Best Practices for Pitching
For your op-ed to reach people and educate them, it needs to find a home in some sort of news outlet. You can get it published by pitching it to an editor, usually over email, and briefly explaining what makes your op-ed different, important, and timely. Here are some tips on how to effectively pitch your op-ed (and for more detail, head over to the Op-Ed Project.)
- Submit wisely, but have backup plans
- Explain the news hook and your connection to it
- Keep it brief
- Follow up
- Pitch thoughtfully – First, don’t submit your op-ed to more than one newspaper at a time. Second, think about where your ideas will be most relevant and where you might be most likely to get published. Some outlets (like USA Today and The New York Times) are much more selective than others. So while you can and should aim high, make sure you have backup plans for smaller or more subject-specific publications that might be more interested in case major outlets aren’t interested.
- Write an effective pitch – Editors want to keep their news fresh and interesting for their readers. What makes this issue relevant right now? How is your hook or angle different from something readers might have seen before? What makes you the best person to write the op-ed? If you’ve got a well-written op-ed with an unexpected point of view, the pitch is the place to explain that. Explain why their outlet is the very best place for your op-ed, even if it’s your third or fourth choice.
- Be brief – This point keeps coming up, but it’s important. The pitch should be comprised of your idea (a few sentences), your relevant credentials, your contact information, and the finished piece, pasted into the email. Don’t attach it, and don’t explain the whole piece—they’ll read it.

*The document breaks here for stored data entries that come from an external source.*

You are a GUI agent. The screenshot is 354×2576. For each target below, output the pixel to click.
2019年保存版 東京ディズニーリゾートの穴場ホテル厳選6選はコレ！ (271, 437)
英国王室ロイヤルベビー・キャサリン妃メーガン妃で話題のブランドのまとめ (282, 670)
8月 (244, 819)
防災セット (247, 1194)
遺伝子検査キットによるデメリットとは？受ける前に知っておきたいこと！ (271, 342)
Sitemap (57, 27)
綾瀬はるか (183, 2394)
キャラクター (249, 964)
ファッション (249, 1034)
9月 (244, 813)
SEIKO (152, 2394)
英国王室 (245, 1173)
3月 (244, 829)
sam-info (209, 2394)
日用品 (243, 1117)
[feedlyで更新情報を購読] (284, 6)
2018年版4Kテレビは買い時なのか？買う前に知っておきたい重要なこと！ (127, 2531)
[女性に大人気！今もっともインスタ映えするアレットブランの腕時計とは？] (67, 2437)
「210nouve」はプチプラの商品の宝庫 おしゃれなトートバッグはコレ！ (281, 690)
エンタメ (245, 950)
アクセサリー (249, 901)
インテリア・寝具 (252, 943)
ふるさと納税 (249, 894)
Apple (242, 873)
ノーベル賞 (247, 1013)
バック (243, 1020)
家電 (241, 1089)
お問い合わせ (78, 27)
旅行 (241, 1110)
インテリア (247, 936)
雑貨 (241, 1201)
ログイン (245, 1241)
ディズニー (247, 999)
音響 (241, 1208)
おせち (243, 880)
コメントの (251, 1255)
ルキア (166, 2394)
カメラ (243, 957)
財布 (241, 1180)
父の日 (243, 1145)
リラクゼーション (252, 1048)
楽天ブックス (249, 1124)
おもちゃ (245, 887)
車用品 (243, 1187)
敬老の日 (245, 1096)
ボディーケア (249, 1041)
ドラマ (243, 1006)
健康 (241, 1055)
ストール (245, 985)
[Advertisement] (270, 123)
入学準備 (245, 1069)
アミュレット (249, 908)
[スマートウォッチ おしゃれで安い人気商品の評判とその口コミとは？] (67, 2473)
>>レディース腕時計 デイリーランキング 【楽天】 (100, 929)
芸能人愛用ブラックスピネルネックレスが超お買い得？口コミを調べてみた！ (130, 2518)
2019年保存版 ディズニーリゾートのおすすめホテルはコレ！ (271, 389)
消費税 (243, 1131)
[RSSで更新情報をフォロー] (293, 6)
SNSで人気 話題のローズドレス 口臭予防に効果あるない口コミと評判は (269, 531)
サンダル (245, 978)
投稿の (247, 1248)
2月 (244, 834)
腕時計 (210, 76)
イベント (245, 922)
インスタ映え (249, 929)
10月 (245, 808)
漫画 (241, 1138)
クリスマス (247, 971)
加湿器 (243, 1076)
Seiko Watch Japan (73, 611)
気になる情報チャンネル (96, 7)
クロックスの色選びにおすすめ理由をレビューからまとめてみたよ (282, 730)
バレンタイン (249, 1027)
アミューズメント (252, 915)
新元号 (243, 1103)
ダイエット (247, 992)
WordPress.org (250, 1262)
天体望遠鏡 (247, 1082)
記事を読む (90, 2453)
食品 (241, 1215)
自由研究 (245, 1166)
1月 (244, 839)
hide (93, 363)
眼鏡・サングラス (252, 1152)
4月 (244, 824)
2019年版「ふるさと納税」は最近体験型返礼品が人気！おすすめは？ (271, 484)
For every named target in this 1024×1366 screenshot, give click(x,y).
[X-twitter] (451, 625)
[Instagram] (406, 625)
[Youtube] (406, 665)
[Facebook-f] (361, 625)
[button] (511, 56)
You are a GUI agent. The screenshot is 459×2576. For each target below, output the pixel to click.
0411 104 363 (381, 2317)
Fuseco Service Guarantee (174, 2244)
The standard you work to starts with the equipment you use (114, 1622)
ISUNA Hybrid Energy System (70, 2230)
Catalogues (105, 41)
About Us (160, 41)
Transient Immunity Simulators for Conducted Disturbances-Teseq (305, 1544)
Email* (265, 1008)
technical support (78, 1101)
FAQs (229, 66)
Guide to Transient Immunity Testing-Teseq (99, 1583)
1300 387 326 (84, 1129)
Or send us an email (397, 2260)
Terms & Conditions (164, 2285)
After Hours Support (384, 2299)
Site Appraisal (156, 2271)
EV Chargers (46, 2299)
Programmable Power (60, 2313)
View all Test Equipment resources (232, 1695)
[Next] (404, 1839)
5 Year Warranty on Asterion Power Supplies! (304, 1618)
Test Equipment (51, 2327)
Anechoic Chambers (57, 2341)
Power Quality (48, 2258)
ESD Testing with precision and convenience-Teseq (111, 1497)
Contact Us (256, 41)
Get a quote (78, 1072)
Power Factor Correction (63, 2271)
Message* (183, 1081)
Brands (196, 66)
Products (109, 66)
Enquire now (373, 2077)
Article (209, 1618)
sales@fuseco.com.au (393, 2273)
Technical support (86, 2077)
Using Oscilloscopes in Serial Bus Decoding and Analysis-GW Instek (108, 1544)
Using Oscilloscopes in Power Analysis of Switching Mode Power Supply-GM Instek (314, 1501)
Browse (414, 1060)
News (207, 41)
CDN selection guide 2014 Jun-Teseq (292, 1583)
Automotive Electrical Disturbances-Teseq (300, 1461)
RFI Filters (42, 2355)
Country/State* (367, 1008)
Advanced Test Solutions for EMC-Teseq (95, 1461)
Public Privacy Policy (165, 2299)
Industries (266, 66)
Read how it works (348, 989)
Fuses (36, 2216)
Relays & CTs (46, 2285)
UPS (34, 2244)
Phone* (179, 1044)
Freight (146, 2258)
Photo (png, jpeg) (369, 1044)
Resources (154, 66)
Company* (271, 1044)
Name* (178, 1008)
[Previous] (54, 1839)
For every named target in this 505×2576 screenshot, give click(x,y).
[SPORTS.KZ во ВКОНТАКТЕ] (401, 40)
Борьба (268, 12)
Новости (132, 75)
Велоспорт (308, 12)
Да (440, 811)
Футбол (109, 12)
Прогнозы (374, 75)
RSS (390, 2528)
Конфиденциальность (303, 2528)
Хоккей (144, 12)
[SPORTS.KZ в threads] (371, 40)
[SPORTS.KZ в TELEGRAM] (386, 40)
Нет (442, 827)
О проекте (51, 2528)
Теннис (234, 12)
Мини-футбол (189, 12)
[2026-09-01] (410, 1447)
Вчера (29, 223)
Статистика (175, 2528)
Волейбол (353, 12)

- Follow up – No matter whether the editor responds or not, you’ll want to follow up with them. If they respond, thank them regardless of whether they said “yes” or “no.” If they don’t respond, send them an email politely explaining that, since your hook is time-sensitive, if they don’t get back to you by a certain time you’ll assume they’ve passed on it and will be submitting it elsewhere. The amount of time depends on exactly how timely your news hook is—if it’s in a couple days, that’s a very short time limit. If it’s farther away, you can give the editors some more time to get back to you.